Only one span of the listing below is wanted: the lines from the one with "You are a computer-use" through the one with "Instruction: Click the", reproduced exactly, both ends kept.

• **SUPPLIED DATA**
'''

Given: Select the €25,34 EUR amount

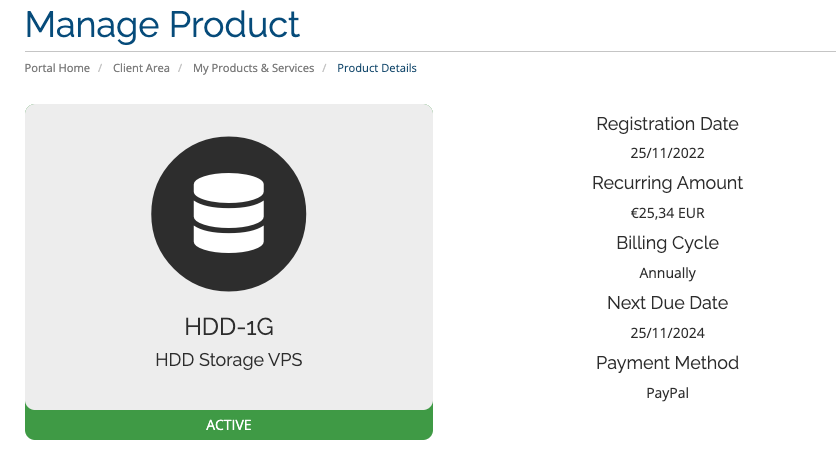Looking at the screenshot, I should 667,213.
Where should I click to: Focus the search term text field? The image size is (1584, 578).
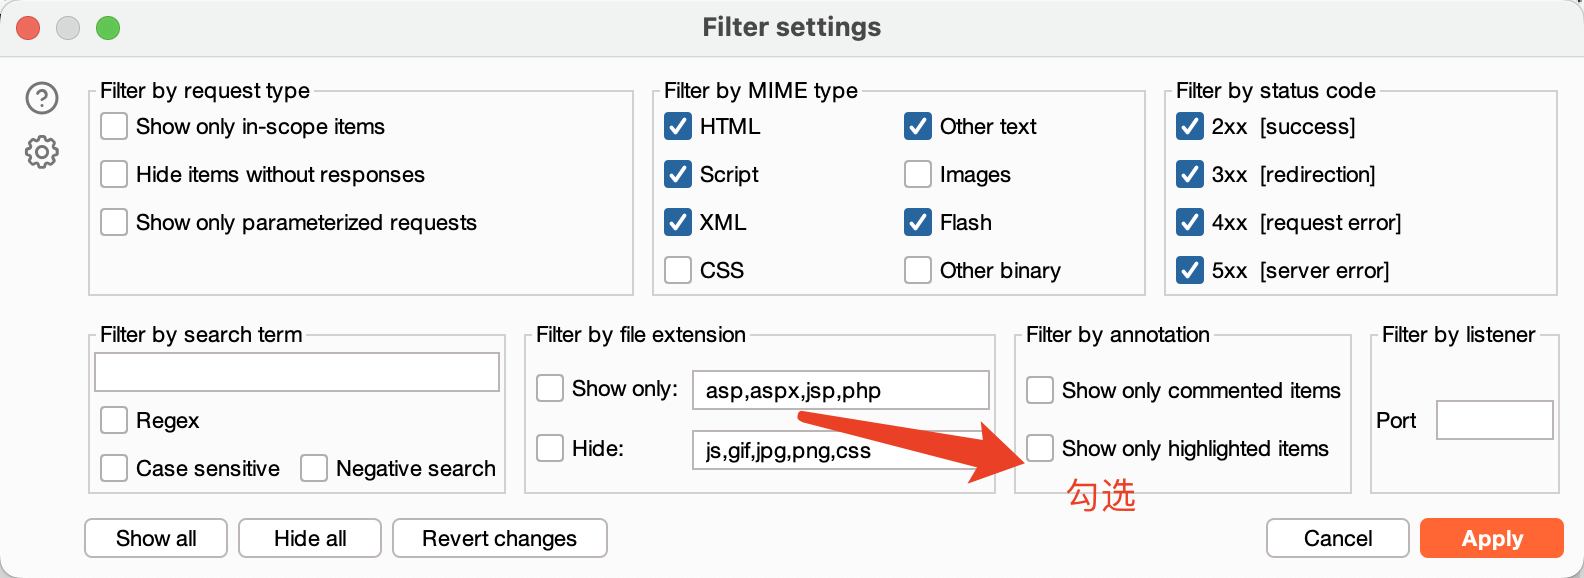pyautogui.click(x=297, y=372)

'''
'''

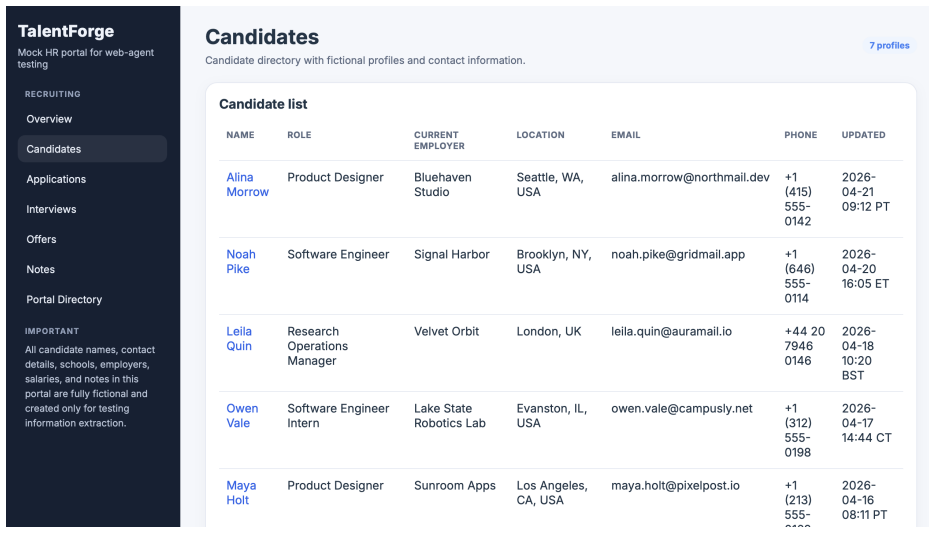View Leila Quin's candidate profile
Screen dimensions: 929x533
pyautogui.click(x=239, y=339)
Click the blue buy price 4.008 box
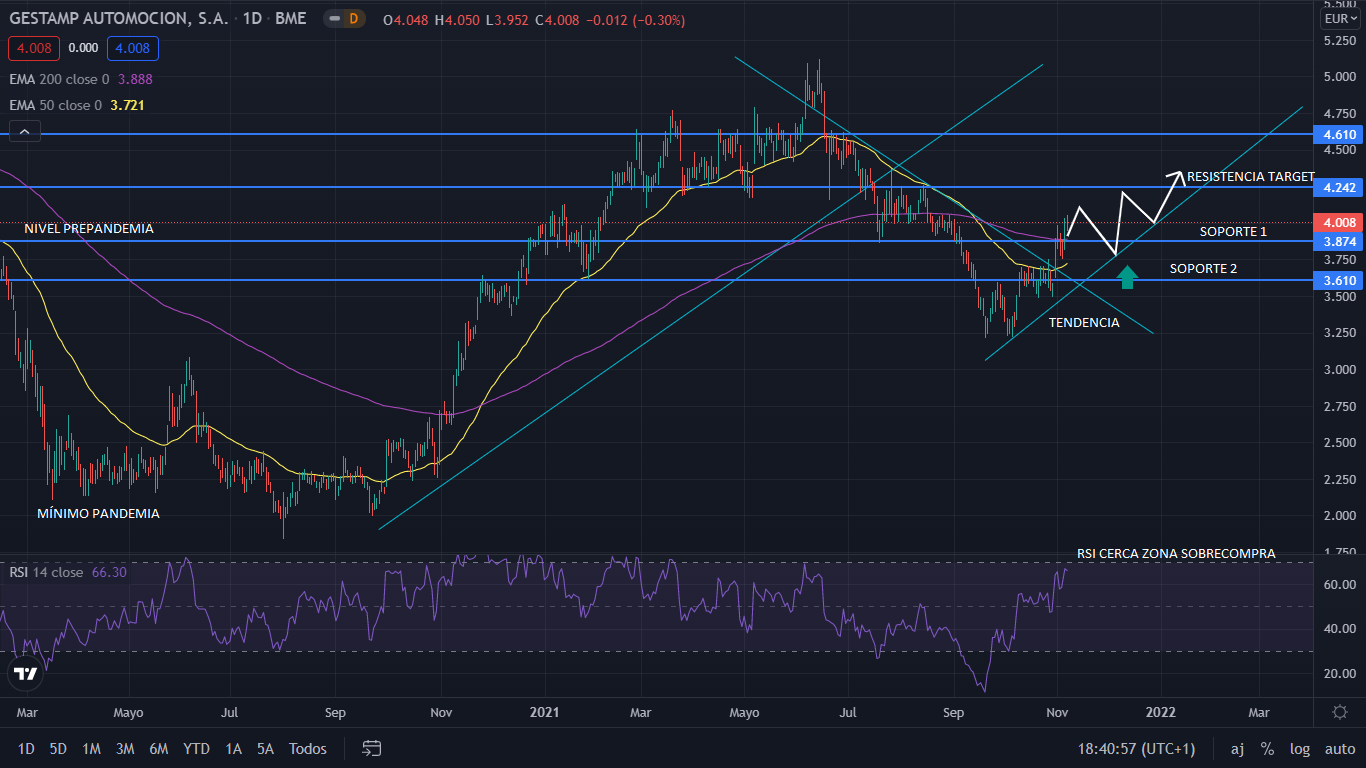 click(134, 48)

'''
'''

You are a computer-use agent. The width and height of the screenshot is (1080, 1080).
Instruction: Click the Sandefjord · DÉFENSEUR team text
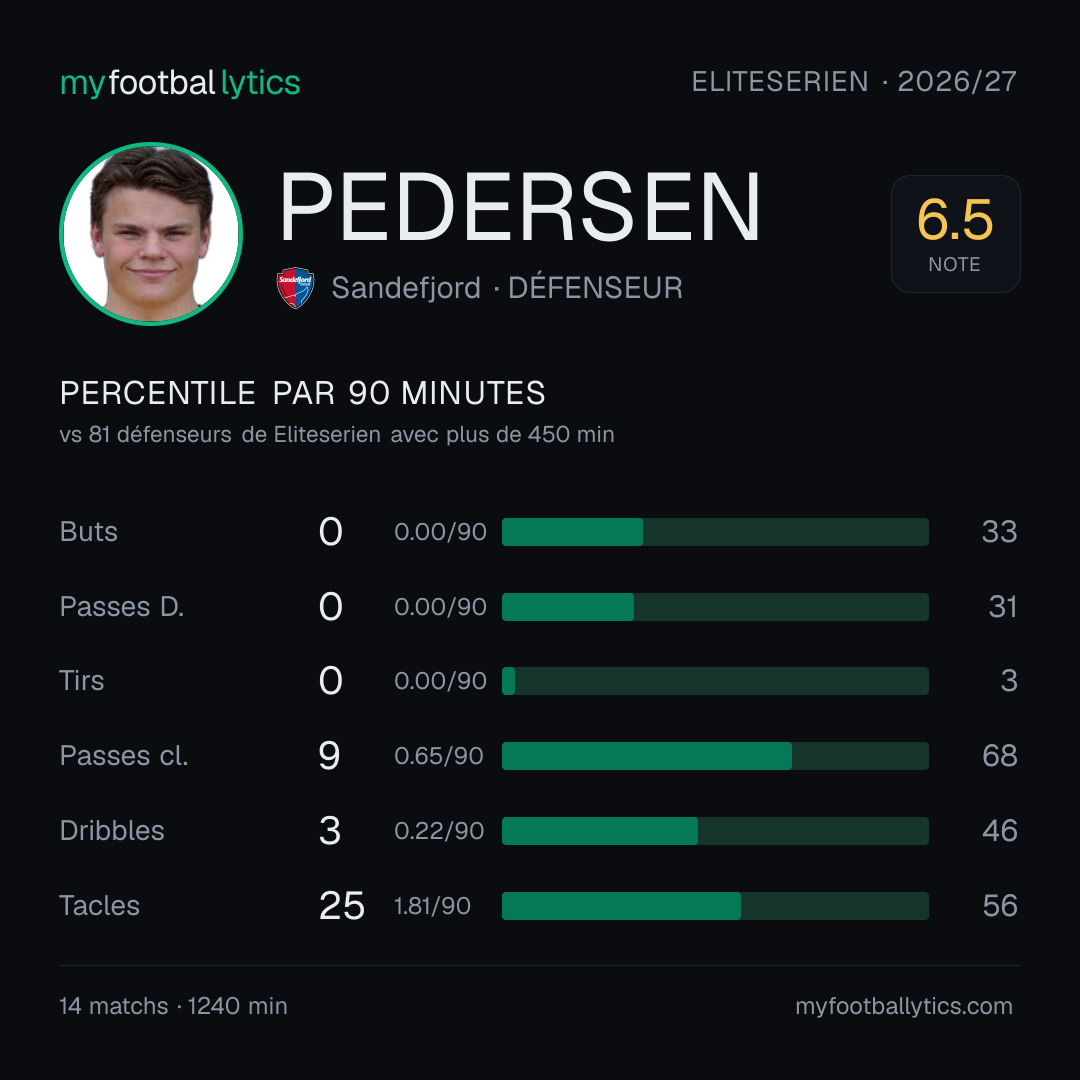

'''

• **THE COMPLETED TASK**
You are a computer-use agent. The width and height of the screenshot is (1080, 1080).
Instruction: Click the Sandefjord · DÉFENSEUR team text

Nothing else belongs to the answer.